**SHORT PROBLEM:** Continue the passage on Rule 14a-11 requirements for stockholder director nominations, picking up right after its final sentence.

**SOURCE:**
- - - -

The stockholder or stockholder group must also continue to hold the securities through the date of the meeting.
The instructions to Rule 14a-11 and the adopting release provide detailed rules for calculating this 3% voting power threshold:
- stockholders may only count votes from securities over which they have both voting and investment power, either directly or through a third person;
- the adopting release explains that securities held in a pooled investment vehicle cannot be counted by the stockholder toward the threshold unless the stockholder has voting and investment power over the securities held in the pooled investment vehicle;
- stockholders cannot count securities that merely could be acquired, such as securities underlying options that are currently exercisable but have not yet been exercised;
- stockholders, however, may count securities they have loaned to others, if the stockholder or a person acting on the stockholder’s behalf has the right to recall the loaned securities and will recall the loaned securities upon being notified that the stockholder’s nominee will be included in the company’s proxy materials;
- stockholders must subtract votes attributable to securities they, or a person acting on their behalf, have sold in a short sale that has not been closed out;
- stockholders must subtract votes attributable to securities they have borrowed; and
- in determining the total voting power for the denominator of the calculation, stockholders may rely on the company’s most recent Form 10-K, Form 10-Q or Form 8-K, unless the stockholder knows or has reason to know that the total voting power disclosed in these reports is inaccurate.
The instructions to Rule 14a-11 contain detailed rules for determining whether the securities used to satisfy the minimum ownership requirement have been held continuously for the three-year holding period. These instructions take account of stock splits, reclassifications and similar adjustments and permit stockholders to prove ownership through previously filed Schedules 13D and 13G, and Section 16 filings. The instructions to new Schedule 14N, discussed in more detail below, provide specific language that can be used to establish continuity of ownership when a stockholder is not the registered holder of the securities.
Nominee Requirements
Rule 14a-11 requires stockholder nominees to meet specified eligibility requirements:
- if the company, other than an investment company, is subject to the rules of a national securities exchange, the nominee must meet the “objective” portion of the applicable stock exchange’s independence standard;
- for investment companies, the nominee must not be an “interested person” as defined in Section 2(a)(19) of the Investment Company Act;
- the nominee, stockholder or stockholder group must not have an agreement with the company regarding the nomination, thus preventing collusion between the company and affiliated nominees but also potentially impeding negotiated settlements between stockholders and companies (unsuccessful negotiations, however, will not constitute an agreement with the company for this purpose); and
- the nominee’s candidacy or board membership must not violate applicable federal, state or foreign law or stock exchange rules. For example, the nominee’s election must not violate rules about eligible directors under the Federal Power Act, federal maritime laws, Department of Defense security clearance requirements, Department of State export licensing requirements, banking laws, FCC licensing requirements, state gaming licensing requirements, US government procurement regulations or antitrust laws.

- - - -

**DATASET ROWS:**

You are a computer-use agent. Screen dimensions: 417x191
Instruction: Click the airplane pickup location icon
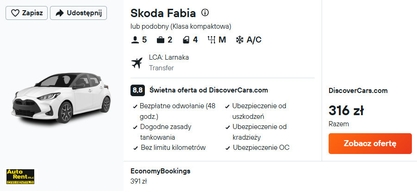(137, 62)
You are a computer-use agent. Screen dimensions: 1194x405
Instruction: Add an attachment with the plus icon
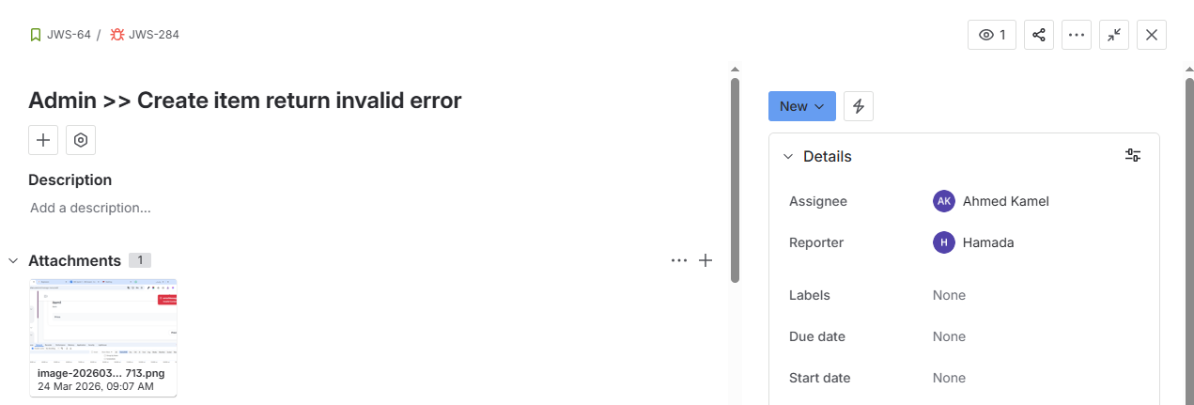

- - - -

**OUTPUT FOR THIS TASK:**
Rule 14a-11 does not require a stockholder nominee to be independent of the stockholder. A stockholder nominee may be an employee or affiliate of the stockholder. If a board believes that the nominee would not meet the “subjective” portion of the applicable stock exchange’s independence standard, or would otherwise not meet independence or qualification standards included in the company’s corporate governance documents, the company may address these issues in its proxy statement. The new rules do not require nominees to complete company director and officer questionnaires in connection with their nomination.
Maximum Number of Nominees for Inclusion
Rule 14a-11 caps the maximum number of nominees a company must include in its proxy materials at one stockholder nominee or 25% of the total number of the company’s board of directors (rounded down), whichever is greater. Assuming the other requirements of Rule 14a-11 are met for a company, this means that:
- boards with seven members or less must include one proxy access nominee;
- boards with eight to 11 members must include up to two proxy access nominees; and
- boards with 12 to 15 members must include up to three proxy access nominees.
This cap applies regardless of whether a company has a staggered board, meaning that the calculation for staggered boards in any year will be based on the total size of the company’s board, not the lesser number of directors being elected that year. Thus, if a company had a staggered board, with nine total seats and three directors elected each year, and no other Rule 14a-11 nominees on the board, then stockholders could nominate up to two of the three directors under Rule 14a-11.
If a company already has a Rule 14a-11 director on its board and the director’s term extends past the election of directors for which the company is soliciting proxies, the company may count the director toward the cap. (This situation could arise if, for example, the company had a staggered board and a Rule 14a-11 nominee was elected at the prior year’s annual meeting.) Additionally, if a nominee files a Schedule 14N before beginning communications with the company about the nomination, and afterward the company agrees to include the nominee in the proxy as an unopposed company nominee for the same year in which the proxy is filed, the company may count the nominee toward the cap.
A company cannot count a nominee toward the cap if the company has discussed the nomination with the stockholder before the stockholder files its Schedule 14N. For this reason, among others, incumbent directors who were initially nominated under Rule 14a-11 and are re-nominated by the company will typically not count toward the cap.
The new rules place no restriction on stockholders re-nominating failed nominees in subsequent years.
If more than one stockholder or stockholder group is eligible under Rule 14a-11 to include a nominee in a company’s proxy materials, but the total number of nominees would exceed the cap, the nominee from the stockholder or stockholder group with the highest voting power percentage disclosed in the Schedule 14Ns has priority. Rule 14a-11 also specifies priorities in the event a stockholder or stockholder group withdraws or is disqualified.
Relationship between Rule 14a-11 and Proxy Contests
A stockholder may nominate a candidate under Rule 14a-11 even if the company is engaged in, or anticipates being engaged in, a concurrent proxy contest by a different stockholder. A stockholder may not rely on Rule 14a-11, however, if the stockholder is holding any of the company’s securities with the purpose or effect of changing control of the company, or to gain more than the number of board seats permitted under Rule 14a-11. Stockholders may not act as participants in another person’s solicitation in connection with the same election for which they are making a Rule 14a-11 nomination.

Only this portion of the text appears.